Is A Credit Card Debt Settlement Right For You?

If the pressure of debt got the best of you, and you fell behind on your monthly payments, a credit card debt settlement may be your only option out of this mess.  The settlement of credit card debt involves you working out a payment with the collection agency that is handling your debt.  Not everyone who applies for a debt settlement will be granted it.  Throughout this Hub, we will look at what the collection agencies look at when they are considering whether or not to grant you settlement of credit card debt.

Credit card debt settlement companies, or collection agencies, or the rude people who keep calling you, or whatever four-letter word you have for them work by purchasing outstanding debt from creditors and banks.  They purchase the debt at a reduced amount, the price depends on the risk involved with collecting the debt.  The higher the risk, the lower they pay and the more room for negotiation you have.  Keep in mind that when you contact the collection agency for settlement, they are going to expect a full payment within a few weeks, so have the money or access to it before you ring them up.

Lets take a look at what the credit card debt settlement company is looking at when considering if they should grant you settlement.

Image courtesy of Ebu Cehil via Flickr.
Image courtesy of Ebu Cehil via Flickr.

Who is Eligible for Credit Card Debt Settlement?

* _To do_:
Pick up the article on credit card debt settlement right after its last line and keep writing it.

* _Source excerpt_:
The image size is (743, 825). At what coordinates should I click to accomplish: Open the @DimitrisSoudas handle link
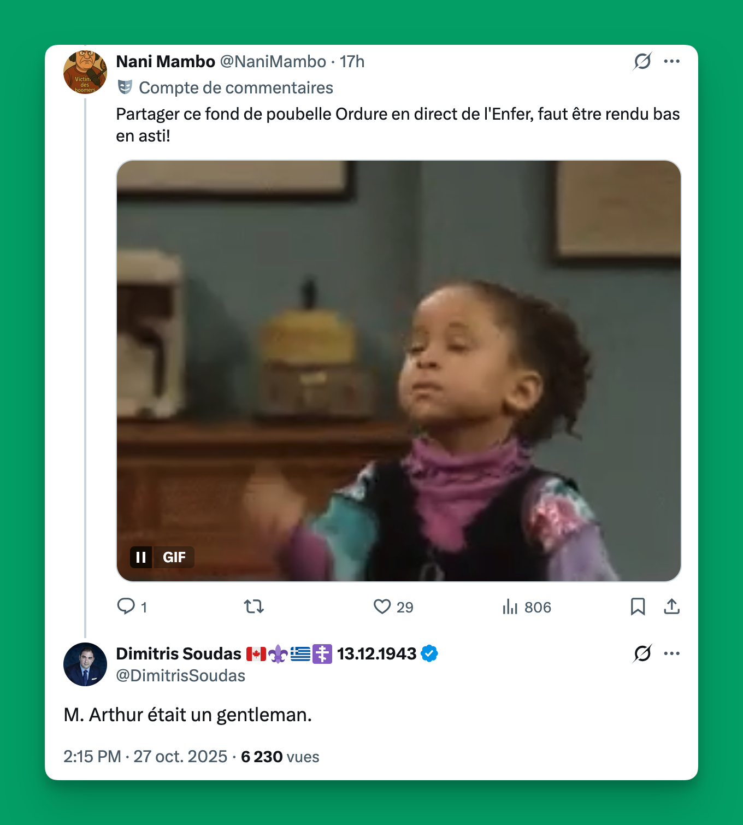(x=181, y=676)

* _Answer to this problem_:
Before calling the collection company remember that they have your credit report.  There isn't a lot you can hide from them, so honesty is the best route to take.  They have thoroughly analyzed your report and know before you call whether or not you would be a good candidate for credit card debt settlement services.  Don't let this prevent you from contacting them though, there are still a few options you have to sway their opinion.

To the credit card debt settlement company, the people who are candidates for bankruptcy will be the most likely to receive a settlement opportunity.  People who have minimal secured debt (cars, homes, real estate) are going to be more likely to be good candidates.  It would be possible for those people to keep ignoring their phone calls and the collection agency has nothing else to collect on.  Their job is to collect, and would rather get a portion of your debt rather than nothing.  

The collection agencies probably don't want you to know this, but the longer you wait to pay, the better your chances of receiving a good settlement.  You didn't hear that from me, though (heh!).  The longer you let it go, the worse your credit score is and the harder it is to rebound from it.  If you have plans on being financially secure in the future, it's best to pay it off as soon as you can.

Image courtesy of Andres Rueda via Flickr.
Image courtesy of Andres Rueda via Flickr.

Going in to the Negotiation Process

Before you contact the collection agency there are few things you should have on hand.  You should have at least 50% of your total debt on hand in the bank.  This will allow you to pay right away.  The collection agency will give you a better offer if you can pay in a lump sum.  You can also use that amount in the bank as negotiation.  Saying something like, "I have $xxxx.00 in the bank right now that I can pay today" will tell them that you are serious that you are working to get out of this debt.

Another thing to have is proof of any financial hardships that you have been through since your last payment on this debt.  Things like a job loss or injury will give you a little bit more to work with in your negotiations to either secure your settlement or get a better settlement rate.

Should You Hire Help?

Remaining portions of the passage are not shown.